▸ Listed entries:
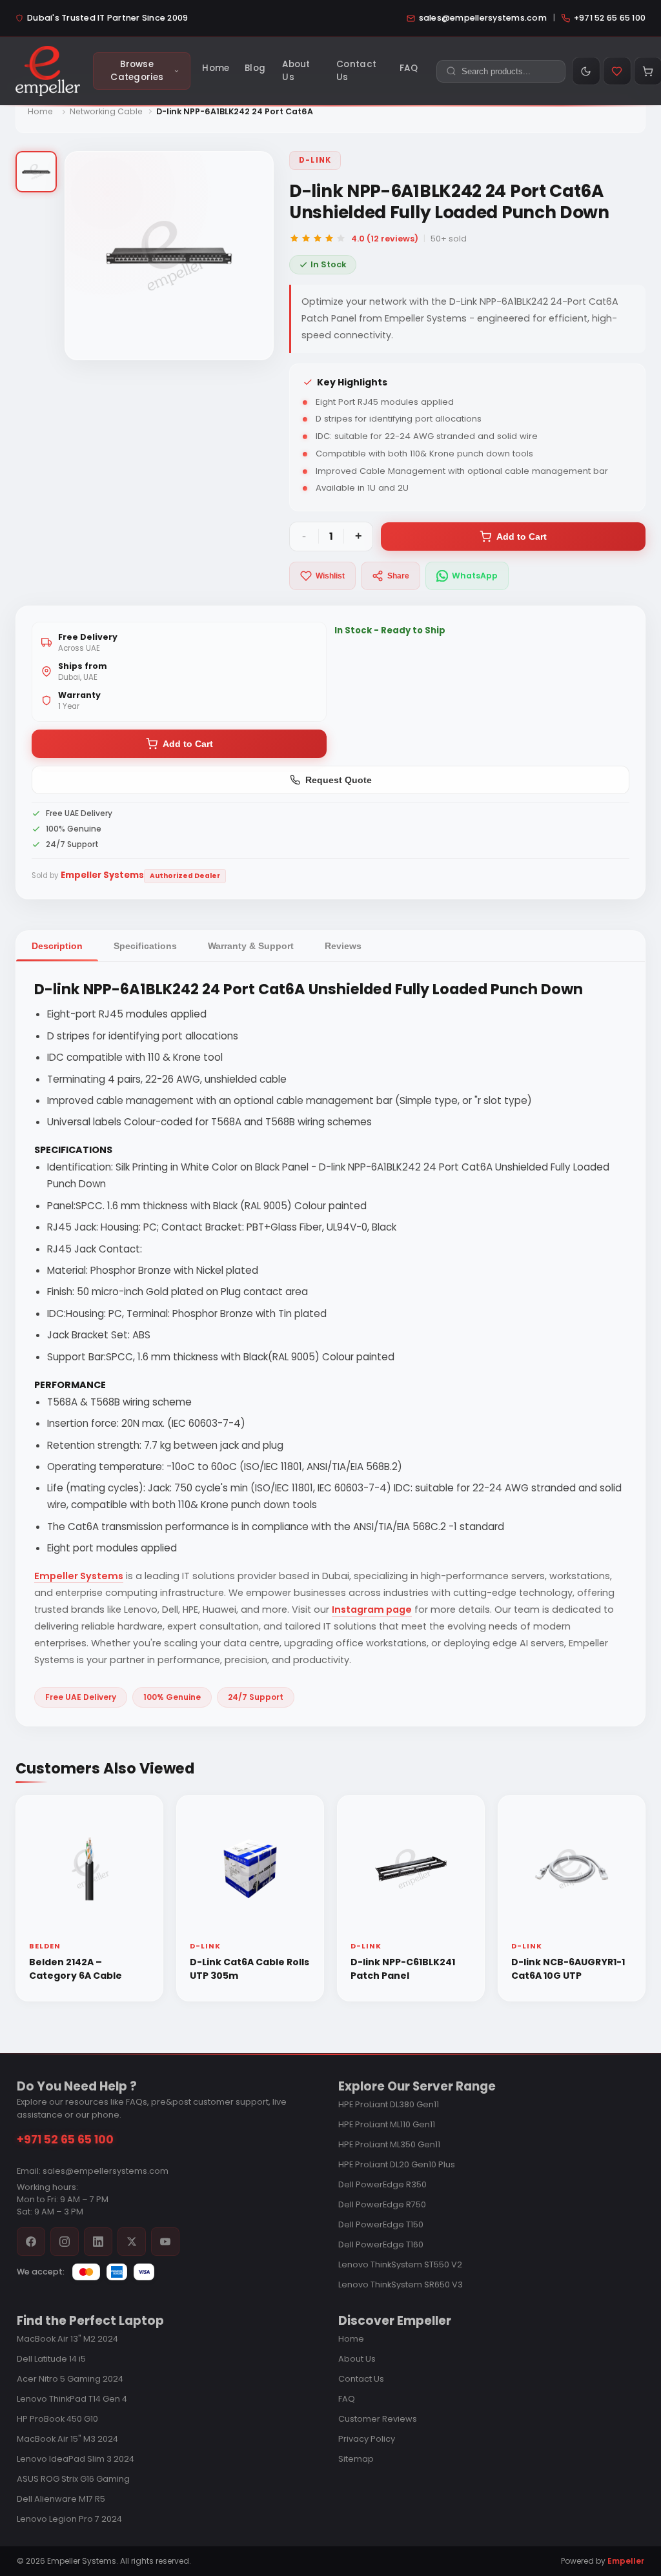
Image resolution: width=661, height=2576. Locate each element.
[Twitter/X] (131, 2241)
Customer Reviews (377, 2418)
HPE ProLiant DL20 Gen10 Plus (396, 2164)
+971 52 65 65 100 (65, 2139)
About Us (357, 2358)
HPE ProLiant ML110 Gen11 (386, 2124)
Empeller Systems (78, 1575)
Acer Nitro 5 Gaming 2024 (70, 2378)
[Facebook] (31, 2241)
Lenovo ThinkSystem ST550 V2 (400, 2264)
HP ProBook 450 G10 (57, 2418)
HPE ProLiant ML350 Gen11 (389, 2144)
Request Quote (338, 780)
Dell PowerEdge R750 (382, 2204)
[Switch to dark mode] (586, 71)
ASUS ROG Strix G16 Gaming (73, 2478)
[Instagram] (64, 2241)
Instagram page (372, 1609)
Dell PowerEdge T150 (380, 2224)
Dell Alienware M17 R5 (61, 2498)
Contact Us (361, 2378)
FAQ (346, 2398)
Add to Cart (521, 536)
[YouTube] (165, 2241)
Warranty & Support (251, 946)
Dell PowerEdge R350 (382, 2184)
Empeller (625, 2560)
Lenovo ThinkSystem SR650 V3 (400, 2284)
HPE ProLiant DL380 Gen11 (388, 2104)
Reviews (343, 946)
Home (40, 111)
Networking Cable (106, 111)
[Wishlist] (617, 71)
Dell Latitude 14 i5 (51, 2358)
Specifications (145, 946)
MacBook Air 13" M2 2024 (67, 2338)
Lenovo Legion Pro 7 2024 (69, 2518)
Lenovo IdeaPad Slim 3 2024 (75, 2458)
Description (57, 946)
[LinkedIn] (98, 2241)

▸ Directions: Reproduce only the lines of the records from the start up to and including the line that holds "HP ProBook 450 G10 (57, 2418)"; do not carry over any picture.

▸ Completed task:
Image resolution: width=661, height=2576. Locate each element.
[Twitter/X] (131, 2241)
Customer Reviews (377, 2418)
HPE ProLiant DL20 Gen10 Plus (396, 2164)
+971 52 65 65 100 (65, 2139)
About Us (357, 2358)
HPE ProLiant ML110 Gen11 (386, 2124)
Empeller Systems (78, 1575)
Acer Nitro 5 Gaming 2024 (70, 2378)
[Facebook] (31, 2241)
Lenovo ThinkSystem ST550 V2 (400, 2264)
HP ProBook 450 G10 (57, 2418)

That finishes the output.